Ruben Mass house.  (photo credit: Wikimedia Commons)
Ruben Mass house.
(photo credit: Wikimedia Commons)
Katamon Books, the tiny store in HaPalmach Street has shelves of books from floor to ceiling, as well as in the central floor space. But somehow proprietor Rachel Linden managed to squeeze in enough chairs to comfortably seat all the people who came for the launch of Brenda Shaw’s timely – or possibly timeless – intriguing book Running Home, which illustrates that Jews simply cannot flee from or turn their backs on antisemitism.
Buoyed by Susan Bellos and Diane Greenberg of the Jerusalem Writers Group, of which she is also a member, Shaw read excerpts from the book, thus allowing her audience to better grasp what she wanted to say. Sometimes at such events, when someone other than the writer reads a chapter here and there, one can see the writer wince at every errant vocal inflection
Shaw (better known to her friends as Brenda Herzberg), was commended as much for her reading as for the content of the book and her descriptive style of writing.
 A psychiatrist by profession who specialized in child and family psychiatry, when asked by someone in the audience what prompted her to become an author, replied that she had always wanted to write, and that it wasn’t all that unusual for people in the medical profession to become authors. She cited as examples Somerset Maugham, Anton Chekhov and A.J. Cronin.
The book, she said, is not autobiographical, but is a conglomerate of bits and pieces of case histories plus snippets from her own life, which she has blended into a work of fiction with which many readers will be able to identify.
■ PERHAPS BECAUSE this is the 80th anniversary year of the outbreak of the Second World War that led to the Holocaust, and because the 75th anniversary of the liberation of Auschwitz will be commemorated this coming January, and perhaps because the resurgence of the kind of antisemitism that preceded the Holocaust, Jewish organizations and institutions in Israel and the Diaspora are placing greater emphasis on Holocaust-related subjects.
The National Library, for instance, is sending out notices that its archives contain two pages from the infamous burning of the books in Berlin’s Opera Square, where in May, 1933 at the instigation of Joseph Goebbels, the Reich Minister of Propaganda, that all un-German books be burned, more than 25,000 nooks were tossed into the fire. This, of course, included many Jewish books, both religious and secular.
Some 100 years earlier, German poet Heinrich Heine, who was born Jewish but converted to Christianity, wrote that where one burns books, one will in the end burn people.’ It was a fateful prophecy.
Among the throng who witnessed the burning of the books in 1933 was a Jewish publisher by the name of Ruben Mass, who cast his hand into the inferno and rescued two pages charred at the edges.
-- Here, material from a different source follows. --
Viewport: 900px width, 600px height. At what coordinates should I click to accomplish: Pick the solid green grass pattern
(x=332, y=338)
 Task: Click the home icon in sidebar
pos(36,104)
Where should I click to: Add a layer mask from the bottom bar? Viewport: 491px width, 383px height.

That same year, he left Germany and came with his family to Jerusalem. He was among the first Jews to take up residence in Talbiya, which was a predominantly Arab neighborhood. But his neighbors liked him and made him the mukhtar. He continued with his publishing and book-selling business, but realizing the historic value of the pages he had saved from the flames, he sent them to the National Library. One of his sons, Yonatan, a scientist, in later years was the recipient of the Israel Defense Prize. Another son Danny, who had been an excellent student and was a talented artist, was also an impressive military commander.
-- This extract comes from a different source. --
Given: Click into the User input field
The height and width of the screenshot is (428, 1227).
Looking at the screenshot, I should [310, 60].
In January 1948, Danny was the commander of a group of soldiers who were sent to help defend the besieged settlement of Gush Etzion. They were called the Mountain Platoon and they were sent to deliver ammunition and other supplies.
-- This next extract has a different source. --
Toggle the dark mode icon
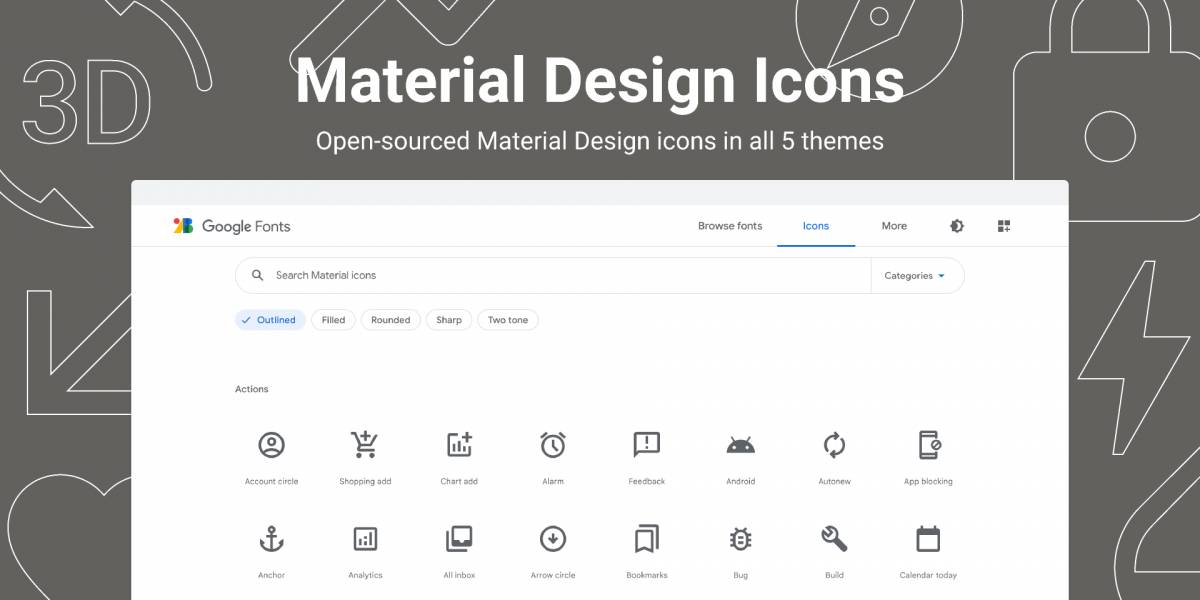Viewport: 1200px width, 600px height. coord(957,226)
The plan was to carry supplies on their backs and to find their way at night because there were British police and hostile Arab villages in the area. Originally there were 38 men including Mass. One sprained his ankle and two others accompanied him to the safety of Hartuv. The 35 remaining soldiers were ambushed at dawn. They fought bravely, but were vastly outnumbered and massacred. They were later buried in a mass grave known as the grave of the Lamed Hey. A monument has been erected on the site.
Notwithstanding his grief over his son, Ruben Mass made a distinction between his Arab neighbors and the Arabs responsible for the massacre. In May, 1948, when most of his Arab neighbors fled in response to the Declaration of Israel’s Independence, Rubin Mass did his utmost to protect their homes to prevent a takeover by Jewish squatters, although he was not very successful in this endeavor.